Ein Wunder ohne Hilfe kann es nicht geben, aber braucht man noch ein Wunder, wenn einem ein aufmerksamer Mitmensch hilft? Wir leben in einer Zeit, in der wir Jesus nicht mehr persönlich auf der Straße begegnen. Das heißt nicht, dass er nicht ständig präsent ist. Seit seiner Auferstehung und Rückkehr in den Himmel ist er immer um uns, auch wenn wir ihn nicht sehen können. Ein Gebet genügt, um mit ihm in Kontakt zu treten. Und zudem er hat uns sein Vermächtnis im Evangelium hinterlassen: „Was ihr tut einem von meinen geringsten Mitmenschen, das habt ihr mir getan.“ (Matthäus 25,40) Das ist keine Aufforderung zu publicitywirksamen Großtaten, mit denen man etwa in den Medien Eindruck schinden kann, sondern dazu, im Alltag aufmerksam zu sein für die großen aber auch kleinen Nöte der Mitmenschen: „Wer im Geringsten treu ist, der ist auch im Großen treu; und wer im Geringsten untreu ist, der ist auch im Großen untreu.“ (Lukas 16,10) 
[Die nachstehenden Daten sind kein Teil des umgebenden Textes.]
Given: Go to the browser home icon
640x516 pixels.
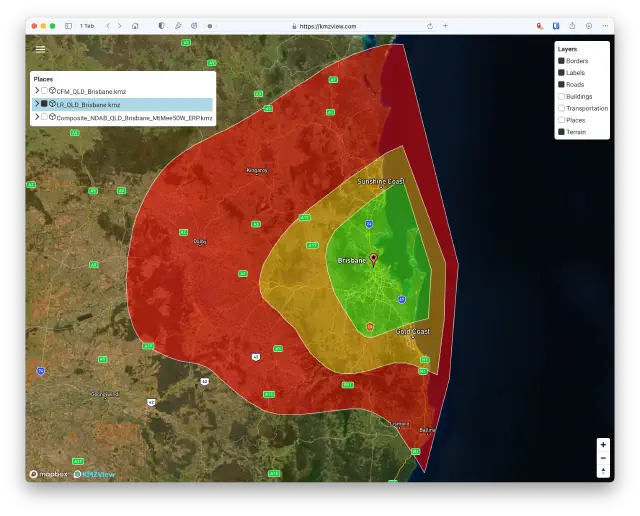Looking at the screenshot, I should (135, 26).
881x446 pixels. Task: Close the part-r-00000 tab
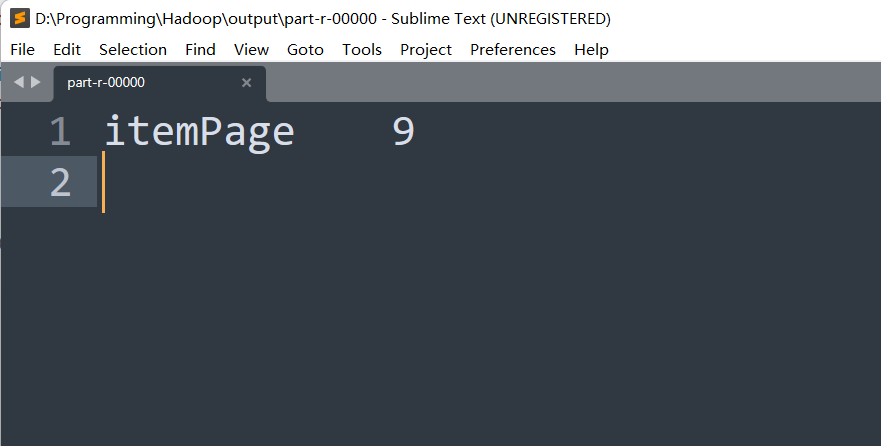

Oft genügt eine kleine Hilfeleistung, eine nette Geste, eine aufmerksame Nachfrage im Alltag, um das Zusammenleben in der Gemeinschaft freundlicher zu gestalten und in einer Atmosphäre der Toleranz und Nächstenliebe auch die Schwächsten miteinzubeziehen. 

So wie Jesus es uns vorgezeigt hat, der nicht achtlos an einem Bedürftigen vorüber gegangen ist, sondern ihn angesprochen und gefragt hat, ob er ihm helfen kann. Das ist der Anspruch, den Jesus an uns Christen in seiner Nachfolge hat: mit offenen Augen für die Bedürfnisse unserer Mitmenschen durch den Alltag zu gehen: „Ein Beispiel habe ich euch gegeben, damit ihr tut, wie ich euch getan habe.“ (Johannes 13,15) Sich darauf zu verlassen, dass schon andere oder einfach nur der Staat sich kümmern werden, ist nicht das, was Jesus von uns erwartet.